Description of the task: Give every line of the entries below as a JSON list of strings, one string per line, leaving out blank lines.

::::::::::

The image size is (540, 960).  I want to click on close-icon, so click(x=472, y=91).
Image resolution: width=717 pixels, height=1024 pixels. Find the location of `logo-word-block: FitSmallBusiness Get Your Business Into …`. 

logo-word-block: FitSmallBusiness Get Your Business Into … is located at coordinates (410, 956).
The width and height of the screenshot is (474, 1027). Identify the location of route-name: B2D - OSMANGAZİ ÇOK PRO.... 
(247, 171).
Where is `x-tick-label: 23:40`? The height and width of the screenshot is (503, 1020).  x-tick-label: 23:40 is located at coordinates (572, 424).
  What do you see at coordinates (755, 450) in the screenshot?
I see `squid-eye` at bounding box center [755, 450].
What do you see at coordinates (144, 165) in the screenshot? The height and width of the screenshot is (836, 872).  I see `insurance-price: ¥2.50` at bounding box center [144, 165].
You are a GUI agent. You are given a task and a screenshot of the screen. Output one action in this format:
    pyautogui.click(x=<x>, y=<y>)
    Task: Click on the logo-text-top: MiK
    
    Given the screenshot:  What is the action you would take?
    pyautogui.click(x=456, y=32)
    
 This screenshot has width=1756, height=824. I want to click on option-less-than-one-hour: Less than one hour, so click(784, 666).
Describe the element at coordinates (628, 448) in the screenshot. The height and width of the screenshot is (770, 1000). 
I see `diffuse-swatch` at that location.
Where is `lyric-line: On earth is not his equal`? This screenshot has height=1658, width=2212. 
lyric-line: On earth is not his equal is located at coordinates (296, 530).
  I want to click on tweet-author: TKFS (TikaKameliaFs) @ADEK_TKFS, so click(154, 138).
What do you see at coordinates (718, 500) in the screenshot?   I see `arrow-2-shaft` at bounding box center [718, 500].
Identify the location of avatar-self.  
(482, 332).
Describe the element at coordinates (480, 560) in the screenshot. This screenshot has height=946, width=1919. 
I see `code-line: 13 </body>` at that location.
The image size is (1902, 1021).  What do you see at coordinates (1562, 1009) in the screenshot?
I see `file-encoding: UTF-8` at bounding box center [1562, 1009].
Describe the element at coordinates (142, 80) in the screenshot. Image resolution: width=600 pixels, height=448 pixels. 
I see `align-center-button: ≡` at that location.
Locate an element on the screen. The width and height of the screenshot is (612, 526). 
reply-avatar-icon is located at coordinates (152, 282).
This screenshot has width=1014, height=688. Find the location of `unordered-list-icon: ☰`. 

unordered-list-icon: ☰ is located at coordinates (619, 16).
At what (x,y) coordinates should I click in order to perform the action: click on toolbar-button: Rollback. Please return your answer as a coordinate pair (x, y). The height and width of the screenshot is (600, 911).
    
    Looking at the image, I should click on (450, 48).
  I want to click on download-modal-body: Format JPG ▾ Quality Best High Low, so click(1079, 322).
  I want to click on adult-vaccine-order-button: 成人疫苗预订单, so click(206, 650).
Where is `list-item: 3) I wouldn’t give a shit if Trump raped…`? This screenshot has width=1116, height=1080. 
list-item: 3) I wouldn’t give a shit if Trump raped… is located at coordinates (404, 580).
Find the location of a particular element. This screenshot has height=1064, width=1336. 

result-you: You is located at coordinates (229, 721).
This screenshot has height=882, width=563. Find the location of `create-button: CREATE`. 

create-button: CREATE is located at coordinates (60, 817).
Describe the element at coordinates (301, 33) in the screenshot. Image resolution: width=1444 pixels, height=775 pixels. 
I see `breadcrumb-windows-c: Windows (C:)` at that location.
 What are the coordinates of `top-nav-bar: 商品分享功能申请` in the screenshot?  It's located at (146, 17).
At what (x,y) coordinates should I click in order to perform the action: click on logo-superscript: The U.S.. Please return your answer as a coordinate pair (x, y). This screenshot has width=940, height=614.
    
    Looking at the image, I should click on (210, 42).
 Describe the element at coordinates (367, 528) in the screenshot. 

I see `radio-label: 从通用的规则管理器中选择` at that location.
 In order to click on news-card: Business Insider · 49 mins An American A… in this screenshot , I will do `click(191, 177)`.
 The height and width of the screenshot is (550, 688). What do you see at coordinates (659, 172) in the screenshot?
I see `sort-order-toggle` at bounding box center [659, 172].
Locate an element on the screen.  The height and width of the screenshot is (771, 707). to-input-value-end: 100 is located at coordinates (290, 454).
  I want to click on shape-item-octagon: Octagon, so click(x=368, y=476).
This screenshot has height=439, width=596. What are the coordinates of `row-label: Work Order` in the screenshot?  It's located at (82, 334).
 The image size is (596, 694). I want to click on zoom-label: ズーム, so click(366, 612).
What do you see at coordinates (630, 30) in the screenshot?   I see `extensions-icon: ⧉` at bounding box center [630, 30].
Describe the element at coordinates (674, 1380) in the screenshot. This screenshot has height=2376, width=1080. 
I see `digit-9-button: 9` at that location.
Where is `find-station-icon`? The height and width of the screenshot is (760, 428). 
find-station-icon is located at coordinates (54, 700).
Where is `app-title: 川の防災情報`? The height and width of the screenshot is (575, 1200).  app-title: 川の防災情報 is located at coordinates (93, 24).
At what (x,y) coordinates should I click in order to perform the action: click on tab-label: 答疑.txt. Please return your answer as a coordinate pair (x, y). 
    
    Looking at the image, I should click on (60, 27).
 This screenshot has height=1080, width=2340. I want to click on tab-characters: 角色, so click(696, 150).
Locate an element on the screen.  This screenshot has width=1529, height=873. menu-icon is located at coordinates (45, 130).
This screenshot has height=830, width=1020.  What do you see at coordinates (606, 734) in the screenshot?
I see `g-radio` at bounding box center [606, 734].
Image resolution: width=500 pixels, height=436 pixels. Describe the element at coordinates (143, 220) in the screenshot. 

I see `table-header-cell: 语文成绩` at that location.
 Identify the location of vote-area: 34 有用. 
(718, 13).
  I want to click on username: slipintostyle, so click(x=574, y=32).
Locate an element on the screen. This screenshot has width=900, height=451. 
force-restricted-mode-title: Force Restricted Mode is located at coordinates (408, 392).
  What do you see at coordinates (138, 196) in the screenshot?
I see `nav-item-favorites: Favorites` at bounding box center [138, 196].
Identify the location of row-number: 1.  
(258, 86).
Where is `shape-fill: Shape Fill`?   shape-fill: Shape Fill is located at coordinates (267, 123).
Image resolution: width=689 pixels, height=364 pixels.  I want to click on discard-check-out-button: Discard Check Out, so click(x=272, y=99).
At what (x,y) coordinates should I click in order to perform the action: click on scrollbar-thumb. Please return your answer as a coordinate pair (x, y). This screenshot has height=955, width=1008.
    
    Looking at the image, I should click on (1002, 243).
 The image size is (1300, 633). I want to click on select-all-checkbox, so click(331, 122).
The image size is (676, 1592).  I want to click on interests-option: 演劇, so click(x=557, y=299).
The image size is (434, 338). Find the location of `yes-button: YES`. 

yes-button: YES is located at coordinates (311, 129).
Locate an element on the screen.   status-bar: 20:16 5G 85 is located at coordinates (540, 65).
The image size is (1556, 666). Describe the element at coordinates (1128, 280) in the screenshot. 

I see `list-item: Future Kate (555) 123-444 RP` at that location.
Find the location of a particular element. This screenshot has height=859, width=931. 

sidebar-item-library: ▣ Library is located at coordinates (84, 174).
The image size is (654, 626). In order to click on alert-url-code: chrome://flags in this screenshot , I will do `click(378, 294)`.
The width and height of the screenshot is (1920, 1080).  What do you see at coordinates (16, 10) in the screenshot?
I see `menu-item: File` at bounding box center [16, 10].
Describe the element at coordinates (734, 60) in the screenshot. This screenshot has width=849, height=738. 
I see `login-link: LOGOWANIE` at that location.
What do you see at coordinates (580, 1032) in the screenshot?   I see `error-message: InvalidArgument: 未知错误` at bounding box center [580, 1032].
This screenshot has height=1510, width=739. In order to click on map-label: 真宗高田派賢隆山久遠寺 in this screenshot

::::::::::

Response area:
[
  "The image size is (540, 960).  I want to click on close-icon, so click(x=472, y=91).",
  "Image resolution: width=717 pixels, height=1024 pixels. Find the location of `logo-word-block: FitSmallBusiness Get Your Business Into …`. ",
  "logo-word-block: FitSmallBusiness Get Your Business Into … is located at coordinates (410, 956).",
  "The width and height of the screenshot is (474, 1027). Identify the location of route-name: B2D - OSMANGAZİ ÇOK PRO.... ",
  "(247, 171).",
  "Where is `x-tick-label: 23:40`? The height and width of the screenshot is (503, 1020).  x-tick-label: 23:40 is located at coordinates (572, 424).",
  "  What do you see at coordinates (755, 450) in the screenshot?",
  "I see `squid-eye` at bounding box center [755, 450].",
  "What do you see at coordinates (144, 165) in the screenshot? The height and width of the screenshot is (836, 872).  I see `insurance-price: ¥2.50` at bounding box center [144, 165].",
  "You are a GUI agent. You are given a task and a screenshot of the screen. Output one action in this format:",
  "    pyautogui.click(x=<x>, y=<y>)",
  "    Task: Click on the logo-text-top: MiK",
  "    Given the screenshot:  What is the action you would take?",
  "    pyautogui.click(x=456, y=32)",
  " This screenshot has width=1756, height=824. I want to click on option-less-than-one-hour: Less than one hour, so click(784, 666).",
  "Describe the element at coordinates (628, 448) in the screenshot. The height and width of the screenshot is (770, 1000). ",
  "I see `diffuse-swatch` at that location.",
  "Where is `lyric-line: On earth is not his equal`? This screenshot has height=1658, width=2212. ",
  "lyric-line: On earth is not his equal is located at coordinates (296, 530).",
  "  I want to click on tweet-author: TKFS (TikaKameliaFs) @ADEK_TKFS, so click(154, 138).",
  "What do you see at coordinates (718, 500) in the screenshot?   I see `arrow-2-shaft` at bounding box center [718, 500].",
  "Identify the location of avatar-self.  ",
  "(482, 332).",
  "Describe the element at coordinates (480, 560) in the screenshot. This screenshot has height=946, width=1919. ",
  "I see `code-line: 13 </body>` at that location.",
  "The image size is (1902, 1021).  What do you see at coordinates (1562, 1009) in the screenshot?",
  "I see `file-encoding: UTF-8` at bounding box center [1562, 1009].",
  "Describe the element at coordinates (142, 80) in the screenshot. Image resolution: width=600 pixels, height=448 pixels. ",
  "I see `align-center-button: ≡` at that location.",
  "Locate an element on the screen. The width and height of the screenshot is (612, 526). ",
  "reply-avatar-icon is located at coordinates (152, 282).",
  "This screenshot has width=1014, height=688. Find the location of `unordered-list-icon: ☰`. ",
  "unordered-list-icon: ☰ is located at coordinates (619, 16).",
  "At what (x,y) coordinates should I click in order to perform the action: click on toolbar-button: Rollback. Please return your answer as a coordinate pair (x, y). The height and width of the screenshot is (600, 911).",
  "    Looking at the image, I should click on (450, 48).",
  "  I want to click on download-modal-body: Format JPG ▾ Quality Best High Low, so click(1079, 322).",
  "  I want to click on adult-vaccine-order-button: 成人疫苗预订单, so click(206, 650).",
  "Where is `list-item: 3) I wouldn’t give a shit if Trump raped…`? This screenshot has width=1116, height=1080. ",
  "list-item: 3) I wouldn’t give a shit if Trump raped… is located at coordinates (404, 580).",
  "Find the location of a particular element. This screenshot has height=1064, width=1336. ",
  "result-you: You is located at coordinates (229, 721).",
  "This screenshot has height=882, width=563. Find the location of `create-button: CREATE`. ",
  "create-button: CREATE is located at coordinates (60, 817).",
  "Describe the element at coordinates (301, 33) in the screenshot. Image resolution: width=1444 pixels, height=775 pixels. ",
  "I see `breadcrumb-windows-c: Windows (C:)` at that location.",
  " What are the coordinates of `top-nav-bar: 商品分享功能申请` in the screenshot?  It's located at (146, 17).",
  "At what (x,y) coordinates should I click in order to perform the action: click on logo-superscript: The U.S.. Please return your answer as a coordinate pair (x, y). This screenshot has width=940, height=614.",
  "    Looking at the image, I should click on (210, 42).",
  " Describe the element at coordinates (367, 528) in the screenshot. ",
  "I see `radio-label: 从通用的规则管理器中选择` at that location.",
  " In order to click on news-card: Business Insider · 49 mins An American A… in this screenshot , I will do `click(191, 177)`.",
  " The height and width of the screenshot is (550, 688). What do you see at coordinates (659, 172) in the screenshot?",
  "I see `sort-order-toggle` at bounding box center [659, 172].",
  "Locate an element on the screen.  The height and width of the screenshot is (771, 707). to-input-value-end: 100 is located at coordinates (290, 454).",
  "  I want to click on shape-item-octagon: Octagon, so click(x=368, y=476).",
  "This screenshot has height=439, width=596. What are the coordinates of `row-label: Work Order` in the screenshot?  It's located at (82, 334).",
  " The image size is (596, 694). I want to click on zoom-label: ズーム, so click(366, 612).",
  "What do you see at coordinates (630, 30) in the screenshot?   I see `extensions-icon: ⧉` at bounding box center [630, 30].",
  "Describe the element at coordinates (674, 1380) in the screenshot. This screenshot has height=2376, width=1080. ",
  "I see `digit-9-button: 9` at that location.",
  "Where is `find-station-icon`? The height and width of the screenshot is (760, 428). ",
  "find-station-icon is located at coordinates (54, 700).",
  "Where is `app-title: 川の防災情報`? The height and width of the screenshot is (575, 1200).  app-title: 川の防災情報 is located at coordinates (93, 24).",
  "At what (x,y) coordinates should I click in order to perform the action: click on tab-label: 答疑.txt. Please return your answer as a coordinate pair (x, y). ",
  "    Looking at the image, I should click on (60, 27).",
  " This screenshot has height=1080, width=2340. I want to click on tab-characters: 角色, so click(696, 150).",
  "Locate an element on the screen.  This screenshot has width=1529, height=873. menu-icon is located at coordinates (45, 130).",
  "This screenshot has height=830, width=1020.  What do you see at coordinates (606, 734) in the screenshot?",
  "I see `g-radio` at bounding box center [606, 734].",
  "Image resolution: width=500 pixels, height=436 pixels. Describe the element at coordinates (143, 220) in the screenshot. ",
  "I see `table-header-cell: 语文成绩` at that location.",
  " Identify the location of vote-area: 34 有用. ",
  "(718, 13).",
  "  I want to click on username: slipintostyle, so click(x=574, y=32).",
  "Locate an element on the screen. This screenshot has width=900, height=451. ",
  "force-restricted-mode-title: Force Restricted Mode is located at coordinates (408, 392).",
  "  What do you see at coordinates (138, 196) in the screenshot?",
  "I see `nav-item-favorites: Favorites` at bounding box center [138, 196].",
  "Identify the location of row-number: 1.  ",
  "(258, 86).",
  "Where is `shape-fill: Shape Fill`?   shape-fill: Shape Fill is located at coordinates (267, 123).",
  "Image resolution: width=689 pixels, height=364 pixels.  I want to click on discard-check-out-button: Discard Check Out, so click(x=272, y=99).",
  "At what (x,y) coordinates should I click in order to perform the action: click on scrollbar-thumb. Please return your answer as a coordinate pair (x, y). This screenshot has height=955, width=1008.",
  "    Looking at the image, I should click on (1002, 243).",
  " The image size is (1300, 633). I want to click on select-all-checkbox, so click(331, 122).",
  "The image size is (676, 1592).  I want to click on interests-option: 演劇, so click(x=557, y=299).",
  "The image size is (434, 338). Find the location of `yes-button: YES`. ",
  "yes-button: YES is located at coordinates (311, 129).",
  "Locate an element on the screen.   status-bar: 20:16 5G 85 is located at coordinates (540, 65).",
  "The image size is (1556, 666). Describe the element at coordinates (1128, 280) in the screenshot. ",
  "I see `list-item: Future Kate (555) 123-444 RP` at that location.",
  "Find the location of a particular element. This screenshot has height=859, width=931. ",
  "sidebar-item-library: ▣ Library is located at coordinates (84, 174).",
  "The image size is (654, 626). In order to click on alert-url-code: chrome://flags in this screenshot , I will do `click(378, 294)`.",
  "The width and height of the screenshot is (1920, 1080).  What do you see at coordinates (16, 10) in the screenshot?",
  "I see `menu-item: File` at bounding box center [16, 10].",
  "Describe the element at coordinates (734, 60) in the screenshot. This screenshot has width=849, height=738. ",
  "I see `login-link: LOGOWANIE` at that location.",
  "What do you see at coordinates (580, 1032) in the screenshot?   I see `error-message: InvalidArgument: 未知错误` at bounding box center [580, 1032].",
  "This screenshot has height=1510, width=739. In order to click on map-label: 真宗高田派賢隆山久遠寺 in this screenshot"
]